* Exercise details:
Every line from the one containing "389x325 pixels." through the last line below should be reproduced exactly; please include nothing else.

(Stored items)
+ + + + + + +

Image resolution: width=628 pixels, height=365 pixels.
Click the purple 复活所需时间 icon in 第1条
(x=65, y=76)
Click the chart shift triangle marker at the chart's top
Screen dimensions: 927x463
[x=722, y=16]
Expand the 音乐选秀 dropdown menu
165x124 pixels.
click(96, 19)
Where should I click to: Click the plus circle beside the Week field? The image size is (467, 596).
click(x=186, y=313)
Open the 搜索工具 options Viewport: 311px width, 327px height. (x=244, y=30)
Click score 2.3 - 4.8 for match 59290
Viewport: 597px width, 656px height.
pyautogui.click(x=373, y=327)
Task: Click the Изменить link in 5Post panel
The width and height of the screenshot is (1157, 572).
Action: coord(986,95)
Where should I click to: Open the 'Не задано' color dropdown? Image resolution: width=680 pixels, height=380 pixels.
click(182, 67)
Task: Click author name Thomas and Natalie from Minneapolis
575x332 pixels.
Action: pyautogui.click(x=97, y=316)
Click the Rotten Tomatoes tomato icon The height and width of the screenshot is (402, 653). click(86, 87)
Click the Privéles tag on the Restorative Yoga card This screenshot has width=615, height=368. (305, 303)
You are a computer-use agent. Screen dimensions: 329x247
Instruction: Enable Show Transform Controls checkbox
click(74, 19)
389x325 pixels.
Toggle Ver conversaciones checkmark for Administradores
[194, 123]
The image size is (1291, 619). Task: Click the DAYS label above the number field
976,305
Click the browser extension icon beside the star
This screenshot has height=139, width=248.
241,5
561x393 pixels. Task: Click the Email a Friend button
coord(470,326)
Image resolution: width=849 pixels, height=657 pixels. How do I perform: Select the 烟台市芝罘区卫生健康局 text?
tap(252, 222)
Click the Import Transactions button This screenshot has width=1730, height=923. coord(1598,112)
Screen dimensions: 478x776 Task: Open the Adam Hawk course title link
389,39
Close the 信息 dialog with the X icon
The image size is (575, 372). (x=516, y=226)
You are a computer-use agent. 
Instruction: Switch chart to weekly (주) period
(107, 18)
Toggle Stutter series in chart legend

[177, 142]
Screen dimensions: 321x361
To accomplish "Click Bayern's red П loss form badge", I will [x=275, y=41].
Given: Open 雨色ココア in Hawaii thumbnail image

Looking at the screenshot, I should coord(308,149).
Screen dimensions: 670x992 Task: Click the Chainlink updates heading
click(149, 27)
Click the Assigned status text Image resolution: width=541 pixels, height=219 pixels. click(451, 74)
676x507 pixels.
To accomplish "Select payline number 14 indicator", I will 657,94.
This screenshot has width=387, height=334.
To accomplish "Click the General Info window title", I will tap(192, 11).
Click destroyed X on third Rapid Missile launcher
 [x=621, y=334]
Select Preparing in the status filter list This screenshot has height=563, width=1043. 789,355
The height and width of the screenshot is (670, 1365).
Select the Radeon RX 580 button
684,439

+ + + + + + +

* Task response:
389x325 pixels.
Toggle Ver conversaciones checkmark for Administradores
[194, 123]
The image size is (1291, 619). Task: Click the DAYS label above the number field
976,305
Click the browser extension icon beside the star
This screenshot has height=139, width=248.
241,5
561x393 pixels. Task: Click the Email a Friend button
coord(470,326)
Image resolution: width=849 pixels, height=657 pixels. How do I perform: Select the 烟台市芝罘区卫生健康局 text?
tap(252, 222)
Click the Import Transactions button This screenshot has width=1730, height=923. coord(1598,112)
Screen dimensions: 478x776 Task: Open the Adam Hawk course title link
389,39
Close the 信息 dialog with the X icon
The image size is (575, 372). (x=516, y=226)
You are a computer-use agent. 
Instruction: Switch chart to weekly (주) period
(107, 18)
Toggle Stutter series in chart legend

[177, 142]
Screen dimensions: 321x361
To accomplish "Click Bayern's red П loss form badge", I will [x=275, y=41].
Given: Open 雨色ココア in Hawaii thumbnail image

Looking at the screenshot, I should coord(308,149).
Screen dimensions: 670x992 Task: Click the Chainlink updates heading
click(149, 27)
Click the Assigned status text Image resolution: width=541 pixels, height=219 pixels. click(451, 74)
676x507 pixels.
To accomplish "Select payline number 14 indicator", I will 657,94.
This screenshot has width=387, height=334.
To accomplish "Click the General Info window title", I will tap(192, 11).
Click destroyed X on third Rapid Missile launcher
 [x=621, y=334]
Select Preparing in the status filter list This screenshot has height=563, width=1043. 789,355
The height and width of the screenshot is (670, 1365).
Select the Radeon RX 580 button
684,439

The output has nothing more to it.